The Commission’s investigation begins after a series of warnings and written memos to the platform. It concerns “the systems put in place to restrict the sale of non-compliant products in the European Union” and in particular the means put in place “to prevent the reappearance of unwanted traders who have been blocked in the past.
The Commission will also look at the risks associated with the “addictive nature of the service” of online sales, including gamified reward schemes “which can have negative effects on the physical and mental health of users”.
The Commission will also examine the systems for promoting products to users and Temu’s obligation to disclose the main parameters used by these systems.
The Commission also suspects that Temu is not complying with the obligation to provide the actors of the investigation with access to the data of the platform.
The Chinese platform has been accused by consumer associations of implementing user manipulation techniques and violating several DSA rules. The European Bureau of Consumer Unions (BEUC) filed a lawsuit in May with the European Commission against Temu for using techniques such as dark patterns to induce customers to spend more money.
Temu announced on October 11 that it had taken “significant steps” since the spring and would continue to adapt its practices to the new European legislative framework.
Since February, the DSA has imposed new obligations on all digital platforms, including Temu, to better protect users against illegal content.
European legislation prohibits deceptive interfaces and imposes increased transparency rules for the algorithms used to target users. It mandates verification of the identity of sellers on online platforms and the expulsion of repeat offenders.

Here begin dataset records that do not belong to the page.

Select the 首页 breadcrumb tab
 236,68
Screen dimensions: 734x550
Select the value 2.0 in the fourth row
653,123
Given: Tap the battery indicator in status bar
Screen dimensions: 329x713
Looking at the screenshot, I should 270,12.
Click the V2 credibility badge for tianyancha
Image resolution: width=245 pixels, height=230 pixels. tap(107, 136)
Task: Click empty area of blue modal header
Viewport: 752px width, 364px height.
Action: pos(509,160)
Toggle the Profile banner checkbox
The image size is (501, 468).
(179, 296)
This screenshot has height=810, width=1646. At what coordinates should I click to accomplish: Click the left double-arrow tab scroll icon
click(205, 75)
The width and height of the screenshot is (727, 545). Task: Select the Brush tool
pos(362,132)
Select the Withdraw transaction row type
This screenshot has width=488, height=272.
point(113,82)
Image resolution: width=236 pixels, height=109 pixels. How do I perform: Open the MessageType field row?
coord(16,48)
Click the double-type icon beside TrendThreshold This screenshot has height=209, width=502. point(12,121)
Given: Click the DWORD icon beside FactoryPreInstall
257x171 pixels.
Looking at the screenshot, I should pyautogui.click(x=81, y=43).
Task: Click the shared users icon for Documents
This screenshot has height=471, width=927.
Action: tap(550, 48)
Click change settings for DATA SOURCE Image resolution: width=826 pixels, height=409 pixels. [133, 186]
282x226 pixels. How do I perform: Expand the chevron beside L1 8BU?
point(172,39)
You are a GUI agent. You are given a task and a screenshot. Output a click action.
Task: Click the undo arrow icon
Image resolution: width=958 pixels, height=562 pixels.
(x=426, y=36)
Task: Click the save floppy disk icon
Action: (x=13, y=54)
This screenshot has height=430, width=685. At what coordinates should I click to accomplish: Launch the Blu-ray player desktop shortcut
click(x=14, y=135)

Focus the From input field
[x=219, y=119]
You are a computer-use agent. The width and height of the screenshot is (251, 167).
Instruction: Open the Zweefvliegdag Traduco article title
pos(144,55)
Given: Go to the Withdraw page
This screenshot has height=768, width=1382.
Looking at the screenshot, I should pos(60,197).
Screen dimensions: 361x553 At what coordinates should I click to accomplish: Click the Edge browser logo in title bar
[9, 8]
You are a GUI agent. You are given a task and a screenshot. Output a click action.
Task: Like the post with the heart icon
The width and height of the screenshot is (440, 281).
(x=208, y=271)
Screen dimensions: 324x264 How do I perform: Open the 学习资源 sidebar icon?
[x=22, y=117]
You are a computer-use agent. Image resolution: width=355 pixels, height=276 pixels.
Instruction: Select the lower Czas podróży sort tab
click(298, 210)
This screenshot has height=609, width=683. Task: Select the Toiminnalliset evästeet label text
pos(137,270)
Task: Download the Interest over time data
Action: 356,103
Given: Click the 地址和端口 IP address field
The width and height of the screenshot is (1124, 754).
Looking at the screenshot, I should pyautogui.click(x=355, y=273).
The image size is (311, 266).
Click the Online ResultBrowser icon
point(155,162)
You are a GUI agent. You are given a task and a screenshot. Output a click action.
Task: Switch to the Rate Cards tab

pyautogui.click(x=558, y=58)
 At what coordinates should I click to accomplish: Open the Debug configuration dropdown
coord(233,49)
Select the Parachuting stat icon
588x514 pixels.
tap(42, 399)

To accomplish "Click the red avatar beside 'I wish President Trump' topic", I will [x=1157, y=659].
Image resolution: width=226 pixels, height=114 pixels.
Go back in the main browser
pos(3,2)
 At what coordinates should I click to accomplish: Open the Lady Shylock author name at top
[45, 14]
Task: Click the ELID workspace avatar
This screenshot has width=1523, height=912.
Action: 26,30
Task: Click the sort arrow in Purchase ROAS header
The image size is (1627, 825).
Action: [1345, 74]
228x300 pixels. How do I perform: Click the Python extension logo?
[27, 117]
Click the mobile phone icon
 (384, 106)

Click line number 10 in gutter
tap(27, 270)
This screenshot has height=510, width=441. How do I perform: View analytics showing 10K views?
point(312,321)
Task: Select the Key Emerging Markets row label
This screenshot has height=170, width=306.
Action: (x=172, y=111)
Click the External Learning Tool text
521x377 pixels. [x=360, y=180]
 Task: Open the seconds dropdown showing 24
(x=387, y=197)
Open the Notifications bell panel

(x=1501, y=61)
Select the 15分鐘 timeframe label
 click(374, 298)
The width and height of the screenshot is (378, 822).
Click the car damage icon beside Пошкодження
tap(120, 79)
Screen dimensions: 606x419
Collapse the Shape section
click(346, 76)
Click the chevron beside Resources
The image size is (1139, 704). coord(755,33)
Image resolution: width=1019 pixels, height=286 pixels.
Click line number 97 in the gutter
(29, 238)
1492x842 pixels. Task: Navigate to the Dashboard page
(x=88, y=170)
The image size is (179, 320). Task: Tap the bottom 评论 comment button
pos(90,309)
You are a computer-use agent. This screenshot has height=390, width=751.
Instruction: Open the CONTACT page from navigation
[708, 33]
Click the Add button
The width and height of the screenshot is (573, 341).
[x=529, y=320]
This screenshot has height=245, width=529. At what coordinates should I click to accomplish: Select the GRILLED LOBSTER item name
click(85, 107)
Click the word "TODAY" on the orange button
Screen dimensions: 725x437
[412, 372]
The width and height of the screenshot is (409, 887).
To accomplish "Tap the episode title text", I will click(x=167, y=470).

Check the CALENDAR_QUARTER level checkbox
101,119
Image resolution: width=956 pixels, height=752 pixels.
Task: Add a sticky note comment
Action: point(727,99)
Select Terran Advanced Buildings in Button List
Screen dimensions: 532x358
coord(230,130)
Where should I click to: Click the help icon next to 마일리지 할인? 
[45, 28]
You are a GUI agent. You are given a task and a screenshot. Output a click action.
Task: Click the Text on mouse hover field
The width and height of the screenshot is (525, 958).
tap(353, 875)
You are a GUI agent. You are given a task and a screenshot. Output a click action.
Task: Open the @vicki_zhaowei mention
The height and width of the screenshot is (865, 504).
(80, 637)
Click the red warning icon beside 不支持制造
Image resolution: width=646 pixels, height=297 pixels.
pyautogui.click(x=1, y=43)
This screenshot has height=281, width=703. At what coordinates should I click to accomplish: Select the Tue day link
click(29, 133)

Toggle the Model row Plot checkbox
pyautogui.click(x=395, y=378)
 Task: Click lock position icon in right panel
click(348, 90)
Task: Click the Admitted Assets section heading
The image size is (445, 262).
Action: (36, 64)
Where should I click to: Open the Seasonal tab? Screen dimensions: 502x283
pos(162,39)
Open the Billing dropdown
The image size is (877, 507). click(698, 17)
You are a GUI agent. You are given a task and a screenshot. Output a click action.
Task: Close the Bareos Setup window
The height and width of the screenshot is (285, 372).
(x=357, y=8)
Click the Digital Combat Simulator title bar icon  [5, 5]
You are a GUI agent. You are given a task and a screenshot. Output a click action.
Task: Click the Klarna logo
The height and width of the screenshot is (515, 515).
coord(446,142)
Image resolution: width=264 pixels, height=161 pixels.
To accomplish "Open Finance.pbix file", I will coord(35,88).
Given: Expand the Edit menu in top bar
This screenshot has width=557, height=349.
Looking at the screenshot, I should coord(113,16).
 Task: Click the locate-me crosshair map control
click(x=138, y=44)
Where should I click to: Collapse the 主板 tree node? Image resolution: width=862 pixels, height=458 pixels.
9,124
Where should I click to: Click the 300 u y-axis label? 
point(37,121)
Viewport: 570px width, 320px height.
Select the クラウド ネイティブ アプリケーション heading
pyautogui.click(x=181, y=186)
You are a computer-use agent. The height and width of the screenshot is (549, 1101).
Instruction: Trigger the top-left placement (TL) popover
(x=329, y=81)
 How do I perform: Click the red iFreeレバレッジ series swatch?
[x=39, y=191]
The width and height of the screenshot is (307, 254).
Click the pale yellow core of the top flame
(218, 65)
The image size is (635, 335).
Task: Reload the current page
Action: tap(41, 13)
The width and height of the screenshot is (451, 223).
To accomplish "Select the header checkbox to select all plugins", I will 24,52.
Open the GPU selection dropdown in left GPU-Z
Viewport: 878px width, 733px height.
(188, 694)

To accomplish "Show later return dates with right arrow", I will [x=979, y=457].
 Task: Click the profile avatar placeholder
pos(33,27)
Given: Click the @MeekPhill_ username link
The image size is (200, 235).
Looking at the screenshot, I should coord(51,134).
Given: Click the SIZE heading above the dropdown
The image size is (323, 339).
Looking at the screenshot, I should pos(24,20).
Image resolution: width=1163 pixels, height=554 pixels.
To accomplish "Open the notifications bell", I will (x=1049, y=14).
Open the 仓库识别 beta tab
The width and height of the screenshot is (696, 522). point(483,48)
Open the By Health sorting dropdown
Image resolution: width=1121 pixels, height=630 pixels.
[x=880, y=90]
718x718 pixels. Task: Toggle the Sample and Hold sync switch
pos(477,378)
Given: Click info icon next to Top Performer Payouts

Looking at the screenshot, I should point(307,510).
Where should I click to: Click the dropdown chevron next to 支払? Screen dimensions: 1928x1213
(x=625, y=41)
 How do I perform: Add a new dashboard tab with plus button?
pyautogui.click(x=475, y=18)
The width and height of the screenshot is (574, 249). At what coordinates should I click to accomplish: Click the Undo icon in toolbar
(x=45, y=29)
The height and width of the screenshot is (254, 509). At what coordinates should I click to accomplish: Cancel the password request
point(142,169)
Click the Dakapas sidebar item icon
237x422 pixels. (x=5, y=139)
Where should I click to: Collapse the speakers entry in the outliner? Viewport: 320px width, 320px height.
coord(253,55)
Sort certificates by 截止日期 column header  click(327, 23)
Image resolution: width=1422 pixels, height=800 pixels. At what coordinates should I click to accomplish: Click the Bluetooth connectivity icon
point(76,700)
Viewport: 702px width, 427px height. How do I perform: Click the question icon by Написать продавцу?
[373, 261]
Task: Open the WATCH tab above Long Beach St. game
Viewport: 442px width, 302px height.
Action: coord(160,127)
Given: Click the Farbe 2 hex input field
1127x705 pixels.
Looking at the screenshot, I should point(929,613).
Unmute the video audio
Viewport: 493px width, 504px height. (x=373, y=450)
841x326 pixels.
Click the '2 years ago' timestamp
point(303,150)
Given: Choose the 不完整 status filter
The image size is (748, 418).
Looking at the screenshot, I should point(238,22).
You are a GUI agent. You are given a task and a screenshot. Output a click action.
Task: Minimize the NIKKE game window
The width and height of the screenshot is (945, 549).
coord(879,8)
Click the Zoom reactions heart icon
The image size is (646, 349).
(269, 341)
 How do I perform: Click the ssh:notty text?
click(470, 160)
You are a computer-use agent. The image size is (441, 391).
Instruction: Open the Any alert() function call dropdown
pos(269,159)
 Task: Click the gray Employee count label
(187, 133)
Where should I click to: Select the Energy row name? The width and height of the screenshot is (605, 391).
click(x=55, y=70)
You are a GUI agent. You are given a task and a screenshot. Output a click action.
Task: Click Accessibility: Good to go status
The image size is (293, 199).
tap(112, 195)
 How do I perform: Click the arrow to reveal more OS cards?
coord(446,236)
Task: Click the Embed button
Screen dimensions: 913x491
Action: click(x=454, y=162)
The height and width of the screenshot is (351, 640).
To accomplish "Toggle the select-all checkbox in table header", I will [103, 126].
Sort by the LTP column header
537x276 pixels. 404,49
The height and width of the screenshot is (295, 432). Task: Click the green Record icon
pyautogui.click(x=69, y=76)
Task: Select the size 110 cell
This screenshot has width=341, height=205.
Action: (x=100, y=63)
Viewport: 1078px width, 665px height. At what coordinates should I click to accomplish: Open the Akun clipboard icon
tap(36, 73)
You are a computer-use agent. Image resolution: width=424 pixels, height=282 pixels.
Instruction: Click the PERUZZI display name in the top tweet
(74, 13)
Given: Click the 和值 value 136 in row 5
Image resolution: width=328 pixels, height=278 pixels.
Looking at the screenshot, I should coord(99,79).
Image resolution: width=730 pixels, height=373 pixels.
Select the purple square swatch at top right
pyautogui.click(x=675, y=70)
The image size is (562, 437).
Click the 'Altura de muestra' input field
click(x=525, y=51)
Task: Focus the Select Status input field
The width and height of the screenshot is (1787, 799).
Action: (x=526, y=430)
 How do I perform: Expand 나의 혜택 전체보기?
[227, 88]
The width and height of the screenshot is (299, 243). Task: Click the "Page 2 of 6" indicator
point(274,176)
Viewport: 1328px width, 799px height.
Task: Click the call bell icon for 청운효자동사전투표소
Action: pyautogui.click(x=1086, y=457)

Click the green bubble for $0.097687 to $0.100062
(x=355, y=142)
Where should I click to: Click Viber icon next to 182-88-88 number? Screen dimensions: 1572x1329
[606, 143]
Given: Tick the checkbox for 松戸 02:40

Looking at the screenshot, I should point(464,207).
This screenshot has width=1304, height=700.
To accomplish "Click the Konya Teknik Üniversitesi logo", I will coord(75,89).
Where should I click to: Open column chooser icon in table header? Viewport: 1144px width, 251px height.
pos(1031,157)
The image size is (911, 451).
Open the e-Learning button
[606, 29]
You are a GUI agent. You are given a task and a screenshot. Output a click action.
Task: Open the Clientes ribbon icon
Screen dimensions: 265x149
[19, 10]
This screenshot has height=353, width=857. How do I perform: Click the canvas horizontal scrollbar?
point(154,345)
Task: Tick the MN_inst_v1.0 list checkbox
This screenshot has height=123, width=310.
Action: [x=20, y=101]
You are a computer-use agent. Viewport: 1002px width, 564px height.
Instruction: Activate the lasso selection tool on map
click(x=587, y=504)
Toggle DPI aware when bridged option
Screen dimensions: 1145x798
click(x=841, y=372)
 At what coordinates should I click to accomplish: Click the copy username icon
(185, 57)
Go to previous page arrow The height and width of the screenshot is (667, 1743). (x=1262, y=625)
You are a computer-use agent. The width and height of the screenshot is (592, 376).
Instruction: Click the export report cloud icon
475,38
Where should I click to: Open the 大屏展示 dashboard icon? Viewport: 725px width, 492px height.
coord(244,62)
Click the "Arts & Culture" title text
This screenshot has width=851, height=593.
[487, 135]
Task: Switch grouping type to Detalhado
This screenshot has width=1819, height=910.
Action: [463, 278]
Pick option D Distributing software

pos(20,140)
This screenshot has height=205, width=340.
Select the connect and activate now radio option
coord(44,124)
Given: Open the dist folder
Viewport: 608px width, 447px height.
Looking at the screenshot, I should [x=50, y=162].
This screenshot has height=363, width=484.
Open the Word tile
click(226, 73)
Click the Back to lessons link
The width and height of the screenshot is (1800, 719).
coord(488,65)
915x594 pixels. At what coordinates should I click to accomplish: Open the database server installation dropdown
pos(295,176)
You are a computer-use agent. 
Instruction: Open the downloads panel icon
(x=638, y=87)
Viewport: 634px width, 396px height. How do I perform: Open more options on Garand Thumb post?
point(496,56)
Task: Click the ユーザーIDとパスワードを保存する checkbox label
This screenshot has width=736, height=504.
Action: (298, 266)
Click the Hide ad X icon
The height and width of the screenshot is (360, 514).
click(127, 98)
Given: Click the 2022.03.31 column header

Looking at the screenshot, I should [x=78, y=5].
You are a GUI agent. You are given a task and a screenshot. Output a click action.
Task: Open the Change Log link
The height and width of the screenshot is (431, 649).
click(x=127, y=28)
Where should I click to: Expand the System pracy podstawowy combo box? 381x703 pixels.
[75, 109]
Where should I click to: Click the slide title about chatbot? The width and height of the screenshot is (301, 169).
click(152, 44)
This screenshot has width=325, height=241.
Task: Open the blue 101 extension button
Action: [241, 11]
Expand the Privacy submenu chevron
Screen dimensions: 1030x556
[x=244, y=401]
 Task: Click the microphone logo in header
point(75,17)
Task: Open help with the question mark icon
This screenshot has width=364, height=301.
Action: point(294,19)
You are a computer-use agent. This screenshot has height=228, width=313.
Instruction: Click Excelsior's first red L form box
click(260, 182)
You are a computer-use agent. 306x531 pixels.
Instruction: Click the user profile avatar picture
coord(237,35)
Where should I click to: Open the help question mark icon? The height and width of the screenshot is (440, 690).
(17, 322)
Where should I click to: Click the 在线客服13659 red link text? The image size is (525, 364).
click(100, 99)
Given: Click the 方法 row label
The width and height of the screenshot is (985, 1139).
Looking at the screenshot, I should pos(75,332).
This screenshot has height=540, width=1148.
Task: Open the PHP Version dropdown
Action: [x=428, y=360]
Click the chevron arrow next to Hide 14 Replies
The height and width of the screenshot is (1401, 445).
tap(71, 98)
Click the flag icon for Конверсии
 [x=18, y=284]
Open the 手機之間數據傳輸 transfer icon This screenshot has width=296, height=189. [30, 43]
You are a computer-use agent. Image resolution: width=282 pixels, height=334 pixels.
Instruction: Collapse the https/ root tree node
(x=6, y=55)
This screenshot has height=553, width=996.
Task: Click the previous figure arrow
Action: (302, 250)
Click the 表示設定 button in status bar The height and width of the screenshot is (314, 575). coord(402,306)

Temu, like the 23 other major platforms subject to the enhanced European controls, is now obliged to analyze the risks associated with its services and put in place measures to deal with them. This analysis will be reviewed every year by the European Commission, which now takes on the role of digital policeman in the European Union.
At the end of September, six European Union countries, including France and Germany, asked the Commission to tighten the reins on Temu.
“Every day, hundreds of thousands of packages arrive here, mainly from China, with goods that do not comply with the rules of the European market,” German Deputy Economy Minister Sven Giegold recently complained at a meeting of his European counterparts in Brussels.